Sonny Clark – The Blue Note Years 

“Johnny Griffin on Sonny Clark:

I remember so well working with Sonny Clark, Philly Joe Jones and Wilbur Ware at the Bohemia in New York City in 1959. And before that recording the Blue Note album “The Congregation” with Sonny Clark, Paul Chambers and Kenny Dennis. Sonny was one of the great pianists coming up at that time. He played his ass off, always. It's a pity that he left the scene so early in his life. He had his own way of doing things. You know, most of the pianists at that time were really playing off Bud Powell's bag. Sonny was a little different. He used Bud's basis for power and attack on the piano, but he had another finesse and an exceptional technique, too. He was quite himself. —Johnny Griffin, Madrid, October 28, 1983.

The year 1957 was an important year in the history of Blue Note Records.  In March, Rudy Van Gelder made his first stereo recording and in May, Blue Note started recording all its sessions in both stereo and mono; though the releases continued to be only in mono until 1959. It was also the year that Van Gelder completed the acquisition of most of the high-quality recording and mastering equipment that became the technical basis of the famous “Van Gelder Sound." 

1957 was also Alfred Lion’s, Blue Note’s co-owner and Producer, most prolific year of the 1950s, yielding *49 sessions and turning out many LP's that were destined to become classics such as Coltrane’s Blue Train, Sonny Rollins' Live at the Village Vanguard, Jimmy Smith’s The Sermon and House Party, Johnny Griffin's The Congregation, Lee Morgan’s Vol. 3, and Hank Mobley's Hank Mobley Quintet - to name just a few. Another occurrence which was not considered big news at the time but proved to be an important acquisition for many future Blue Note sessions was the arrival in New York City of 25-year-old Sonny Clark, from California in the Spring of 1957. 

As we shall see, Sonny Clark was to spend so much time in Rudy Van Gelder's studio in Hackensack in 1957 and beyond, that Alfred Lion might have considered renting Clark a room in Rudy’s parents’ home, which doubled as his recording studio.

Clark had left California in February 1957, where he had spent the previous four years, bound for NYC. His meal-ticket for the trip east was as the accompanist for Dinah Washington; he arrived in NYC in April of 1957.

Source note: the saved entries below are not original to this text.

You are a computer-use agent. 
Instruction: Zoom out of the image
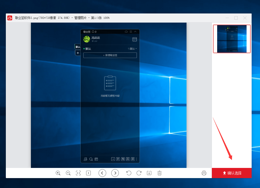[68, 173]
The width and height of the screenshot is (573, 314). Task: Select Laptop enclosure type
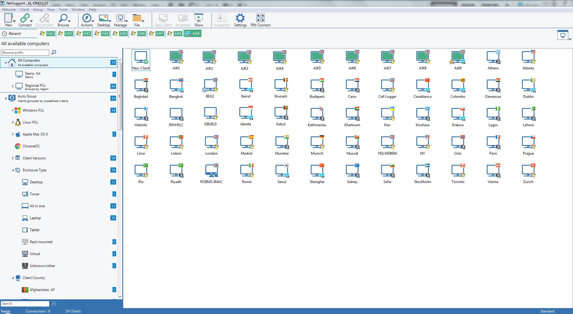(x=35, y=218)
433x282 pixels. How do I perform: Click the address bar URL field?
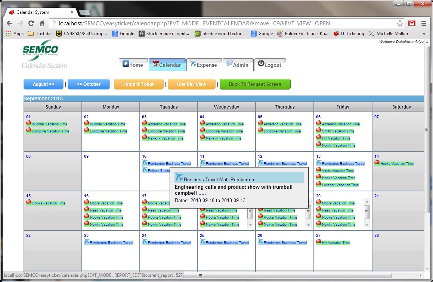[x=224, y=23]
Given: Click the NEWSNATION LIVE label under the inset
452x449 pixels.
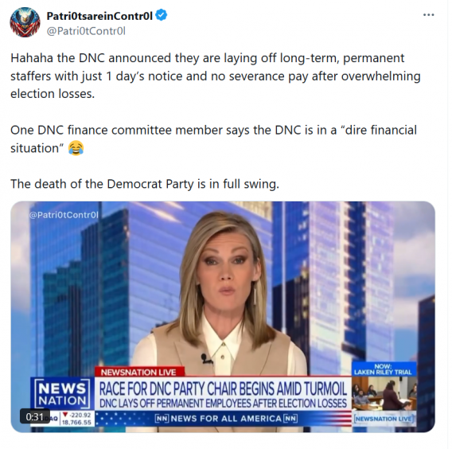Looking at the screenshot, I should (384, 419).
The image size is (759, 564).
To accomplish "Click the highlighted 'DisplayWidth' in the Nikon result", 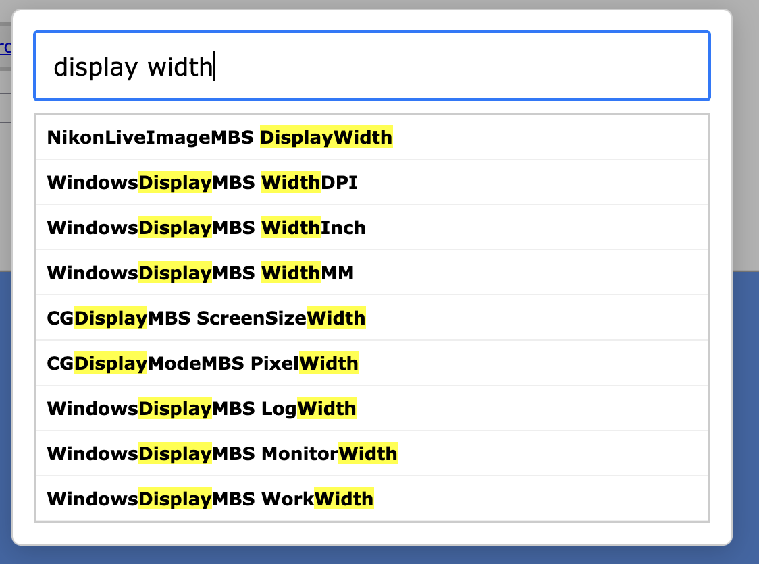I will [326, 138].
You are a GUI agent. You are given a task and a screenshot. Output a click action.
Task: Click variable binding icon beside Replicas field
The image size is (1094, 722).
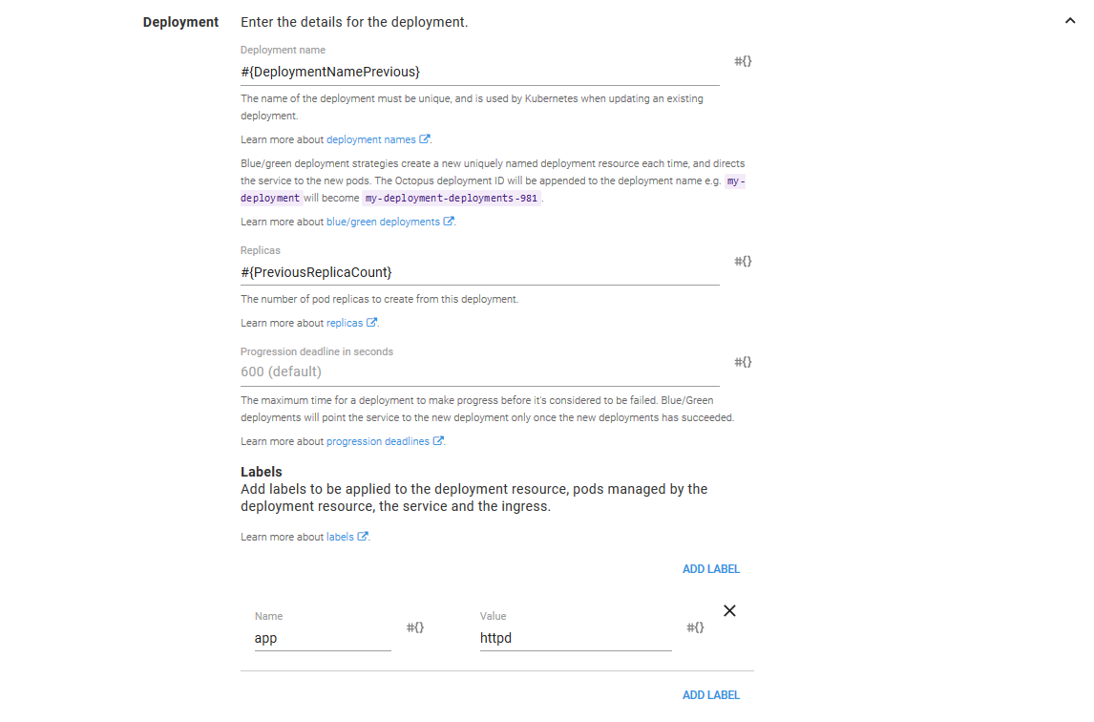(x=743, y=261)
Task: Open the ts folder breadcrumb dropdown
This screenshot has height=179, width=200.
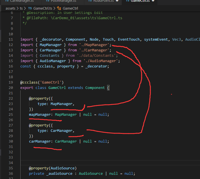Action: pos(21,8)
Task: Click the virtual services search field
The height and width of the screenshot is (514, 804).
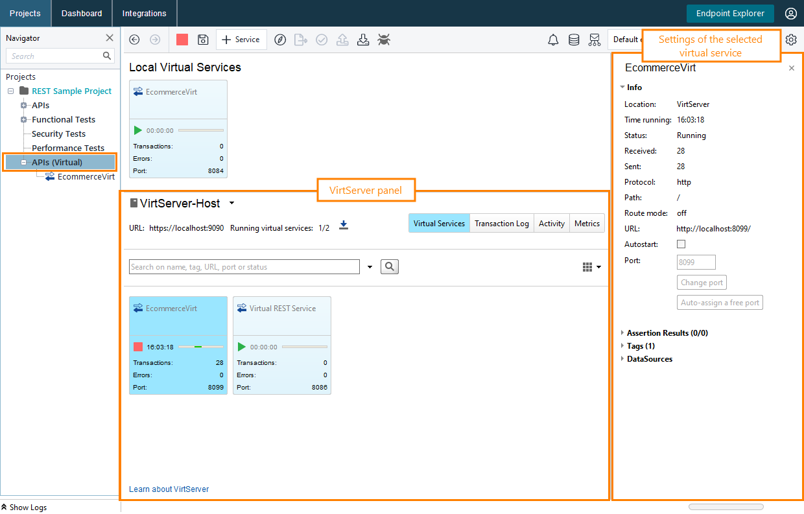Action: (x=244, y=267)
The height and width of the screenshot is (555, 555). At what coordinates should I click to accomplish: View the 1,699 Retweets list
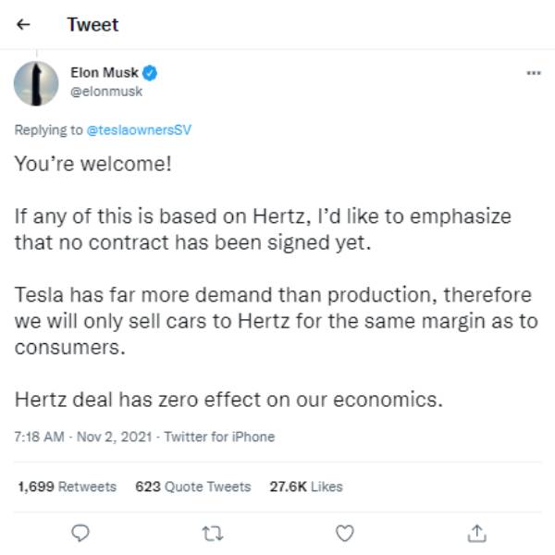68,486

Though Clark did not record for Blue Note until June of 1957, we can assume that his reputation preceded him. Clark was making some noise in California through extensive work with Buddy DeFranco, a stint with the Lighthouse All-Stars and lending support to Sonny Criss on three of his albums. Despite his time on the West Coast, Clark's style was always more consonant with the East Coast boppers than the less aggressive sounds coming from many of the West Coast-based musicians in the early to mid-1950s. 

His reason for returning back east was related to Robert Levin for the liner notes for the Dial “S" For Sonny record:

Jazz is jazz wherever it's played. The whole thing has to do with the individual and his conception towards jazz. The thing is that my way of playing jazz is different from the way most of the fellows out West play. I'd rather work in the East because what is played here is closer to the traditional meeting of jazz. They're getting away from tradition out West - combining jazz with classical music and playing chamber music type jazz. What they play is really very good, but it's just not the way I want to play. That's why I came back East.

Beyond his reputation outside of NYC, Alfred Lion might have caught Clark at one of his infrequent club gigs or became aware of him from other musicians who heard Clark in Los Angeles or gigging around NYC.   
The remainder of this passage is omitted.